Por eso, muchas veces, para avanzar en el conocimiento, clases a domicilio primaria deben salir del aula para encontrar nuevas realidades en las que puedan hacerse, de nuevo, esas preguntas. Uno de los espacios elementales y más propicios para que se produzca ese momento único, es la propia naturaleza. En ella se suceden acontecimientos de forma continuada, que pueden llevarnos a preguntas, que en su resolución son toda una enseñanza.

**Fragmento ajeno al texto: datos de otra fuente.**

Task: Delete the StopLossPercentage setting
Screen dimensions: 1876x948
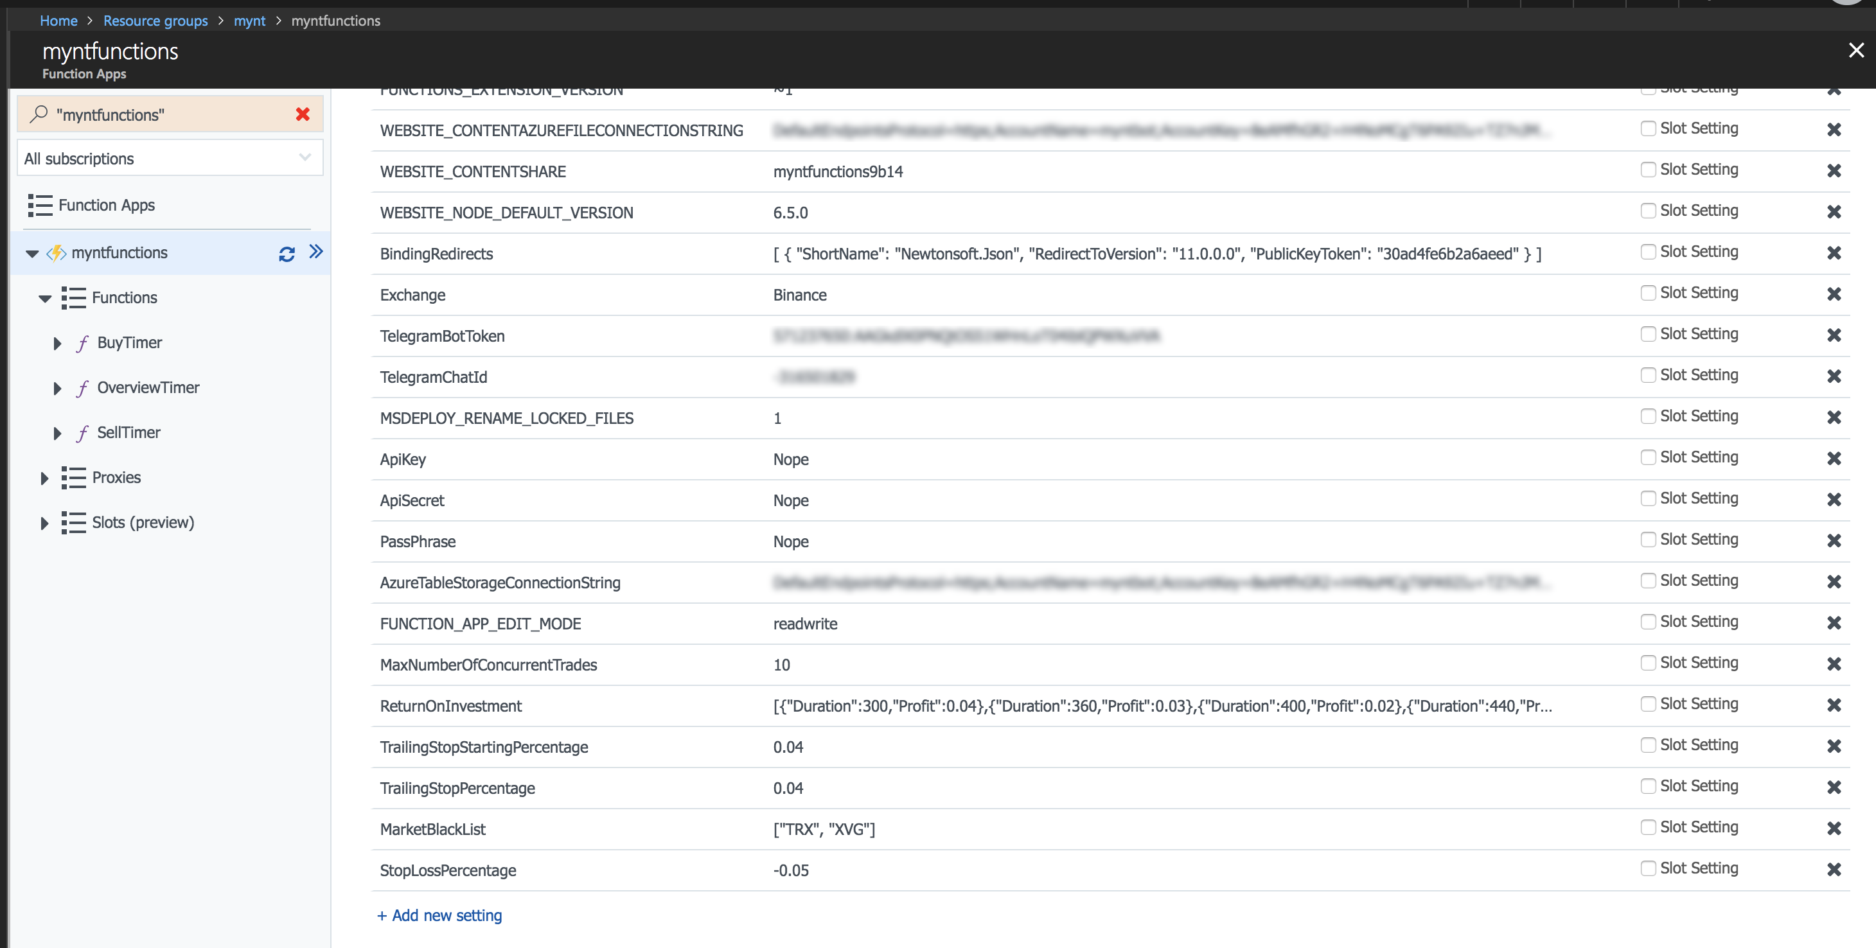Action: coord(1834,869)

Puede hacerse el ejercicio de forma espontánea, en el transcurso o no de una clase, o pueden aprovecharse citas anuales de fin de semana, como es el caso de la Feria Internacional de Turismo Ornitológico, un evento, justamente en torno a la observación, en este caso de las aves, y que tiene su próxima cita el próximo fin de semana (del 1 al 3 de marzo en el Parque de Monfragüe, Cáceres). Pararse a mirar un ave, estudiar su comportamiento, conocer sus hábitos de alimentación, reproducción y anidamiento o migración, entre otros, no supone ahondar sólo en el conocimiento de Ciencias Naturales como la bachillerato, sino que puede aportarnos nociones de otras muchas ciencias, desde la bachillerato, hasta la Geografía pasando por la Botánica o la Climatología.
En su tránsito diario, las aves, sean migratorias o no, son un ejemplo vivo para aprender y para seguir haciéndose preguntas. De paso, un acercamiento a eventos como el citado, nos aportará nuevos valores como el respeto por la naturaleza y el medio ambiente, pues no se respeta lo que no se conoce. ¿Te animas?